The current results showed no any significant difference in serum level of cortisol between SVP and control group (a), while there was a significant increase in serum level of cortisol in AVP than either SVP or control group. Within all studied groups, the cortisol levels were higher in females than males. There was a significant decrease in serum level of ACTH in either AVP or SVP than control and in AVP than SVP group. Within all studied groups, the ACTH levels were higher in males than females (Table 2; Figure 6).

From abovementioned results of the current study, we hypothesized that CRF, POMC, ACTH, and MSH possibly feedback inhibited by higher levels of cortisol in VP, so decrease melanin biosynthesis in the skin. In addition, a predicted decreased level of CRF affects the role nuclear factor kappa B (NF-κB) in human keratinocytes as regulator of immune response (58, 59). Moreover, ROS produced by estrogen and catecholamine are able to oxidize and inhibit the activity of POMC-derived bioactive peptides ACTH and α-MSH leading to skin depigmentation.

Considering a comparison of neuro-endocrinal regulation between active and stable VP groups; a significant increase in plasma levels of Epi, NE, DA, HVA, serotonin, 5-HIAA, melatonin, prolactin, cortisol, and TSH was observed in AVP than SVP group. In addition, a significant increase in estradiol levels (in females) and a significant decrease in testosterone levels (in males) were noted within AVP than SVP. Moreover, there was a significant decrease in serum level of ACTH in AVP than SVP group. All these findings lend credence to the hypothesis that active vitiligo melanocytes are more prone to neuro-endocrinal changes than stable vitiligo. The neural hypothesis is compatible with many studies including Morrone et al. (60) and Cucchi et al. (22), who reported significant increases in the plasma and urinary concentrations of the catecholamine metabolites in active VP. The explanation for the differences in the results between stable and active vitiligo subgroups is possibly attributed to the communication between endocrine, nervous, and immune systems through hormonal neuropeptide route and to their adaptation with stress factors causing vitiligo disease for the maintenance of a homeostatic balance within the body and good health. This explanation supported by conclusion of Taub (61). The current study is possibly the first study to observe the endocrinal differences in all studied hormones between the active and stable vitiligo with notation that there was no significant difference between AVP and SVP groups about levels of fT3 and fT4.

###

ASSIGNMENT A ::
Answer these questions from the passage on hormones in vitiligo patients:
(i) Within all studied groups, were cortisol levels higher in females or in males?
(ii) What can ROS produced by estrogen and catecholamine do to ACTH and α-MSH?
(iii) For which two hormones was there no significant difference between the AVP and SVP groups?
ASSIGNMENT B ::
Extend the passage on hormones in vitiligo patients with one more paragraph that begins after its final sentence.
The entries after this passage have no part in any task.

###

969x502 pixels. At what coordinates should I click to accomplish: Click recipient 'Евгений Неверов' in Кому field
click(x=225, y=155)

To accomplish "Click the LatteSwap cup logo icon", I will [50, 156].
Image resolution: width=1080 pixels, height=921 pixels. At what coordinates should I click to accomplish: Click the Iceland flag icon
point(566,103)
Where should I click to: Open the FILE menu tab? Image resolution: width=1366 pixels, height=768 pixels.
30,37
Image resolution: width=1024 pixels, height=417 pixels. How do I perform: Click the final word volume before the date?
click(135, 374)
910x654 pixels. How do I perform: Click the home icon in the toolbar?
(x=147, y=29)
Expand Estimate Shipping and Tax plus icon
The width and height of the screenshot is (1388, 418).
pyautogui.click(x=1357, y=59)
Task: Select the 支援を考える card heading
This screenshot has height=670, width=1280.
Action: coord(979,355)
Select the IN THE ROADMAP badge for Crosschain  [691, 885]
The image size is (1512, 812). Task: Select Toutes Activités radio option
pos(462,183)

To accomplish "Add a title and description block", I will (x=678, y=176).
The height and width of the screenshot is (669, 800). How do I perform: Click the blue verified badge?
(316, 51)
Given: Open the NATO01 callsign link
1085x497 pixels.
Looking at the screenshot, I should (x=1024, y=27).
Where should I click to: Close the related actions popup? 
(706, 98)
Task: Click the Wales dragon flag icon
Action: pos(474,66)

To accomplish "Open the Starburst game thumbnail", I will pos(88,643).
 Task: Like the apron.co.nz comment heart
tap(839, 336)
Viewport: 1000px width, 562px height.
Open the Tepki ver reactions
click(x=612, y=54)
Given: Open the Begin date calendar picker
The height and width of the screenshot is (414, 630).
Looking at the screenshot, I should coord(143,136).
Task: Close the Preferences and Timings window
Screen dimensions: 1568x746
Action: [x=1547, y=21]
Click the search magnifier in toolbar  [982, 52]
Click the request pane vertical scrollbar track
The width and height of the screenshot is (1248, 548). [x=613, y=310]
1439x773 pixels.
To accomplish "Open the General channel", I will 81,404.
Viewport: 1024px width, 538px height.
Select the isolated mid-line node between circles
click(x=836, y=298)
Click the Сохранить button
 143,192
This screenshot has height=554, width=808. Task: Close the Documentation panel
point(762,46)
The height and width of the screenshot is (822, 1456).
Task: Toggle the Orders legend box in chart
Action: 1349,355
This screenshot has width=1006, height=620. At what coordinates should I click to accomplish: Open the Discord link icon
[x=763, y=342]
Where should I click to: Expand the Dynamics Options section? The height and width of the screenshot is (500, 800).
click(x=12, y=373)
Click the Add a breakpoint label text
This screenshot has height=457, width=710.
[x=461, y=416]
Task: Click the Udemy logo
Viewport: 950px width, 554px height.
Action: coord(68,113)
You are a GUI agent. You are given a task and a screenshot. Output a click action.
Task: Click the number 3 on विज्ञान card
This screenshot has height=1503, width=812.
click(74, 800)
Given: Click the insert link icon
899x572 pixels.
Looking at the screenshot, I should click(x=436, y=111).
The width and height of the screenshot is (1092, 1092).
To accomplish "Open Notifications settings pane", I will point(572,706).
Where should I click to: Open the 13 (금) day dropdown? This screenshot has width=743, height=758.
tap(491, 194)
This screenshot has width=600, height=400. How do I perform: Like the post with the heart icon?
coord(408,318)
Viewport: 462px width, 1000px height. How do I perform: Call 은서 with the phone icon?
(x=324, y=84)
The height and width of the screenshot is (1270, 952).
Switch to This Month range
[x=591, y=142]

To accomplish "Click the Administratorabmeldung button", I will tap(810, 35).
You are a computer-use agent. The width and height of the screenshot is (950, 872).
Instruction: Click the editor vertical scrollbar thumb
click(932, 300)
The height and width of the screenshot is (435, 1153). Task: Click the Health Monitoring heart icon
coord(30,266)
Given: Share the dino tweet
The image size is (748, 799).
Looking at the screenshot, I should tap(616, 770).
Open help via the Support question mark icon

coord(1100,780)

###

TASK ANSWER A ::
(i) Cortisol levels were higher in females than in males.
(ii) They can oxidize ACTH and α-MSH and inhibit their activity, leading to skin depigmentation.
(iii) There was no significant difference in fT3 and fT4.

TASK ANSWER B ::
Based on the previous studies and the data of the current study, we conclude that the pathogenesis of vitiligo is multifactorial owing to psychic stress, autoimmune, endocrinal, neural, oxidative stress, and many biochemical factors. Considering neural and endocrinal hypothesis, the different types of stress stimulates catecholamine synthesis from tyrosine on expense of both melanin and thyroid hormones biosynthesis, leading to skin depigmentation and hypothyroidism. Increased catecholamines stimulate melatonin biosynthesis or activate its receptors on skin resulting in a decrease in melanin biosynthesis. Moreover, increased levels of catecholamines, DA, estrogen, and prolactin (62) result in hyper-production of H2O2 that leads to either induction of immune response against melanocytes (depigmentation) or inhibition of BH2 reductase and BH4 cofactor (reduced pigmentation). In addition, stress-induced cortisol hypersecretion is inhibited by feedback regulation of CRF, POMC, ACTH, and MSH related to abnormally low pigmentation of skin and/or the changes of CRF effects on NF-κB immune response, resulting in melanocyte destruction (Figure 7).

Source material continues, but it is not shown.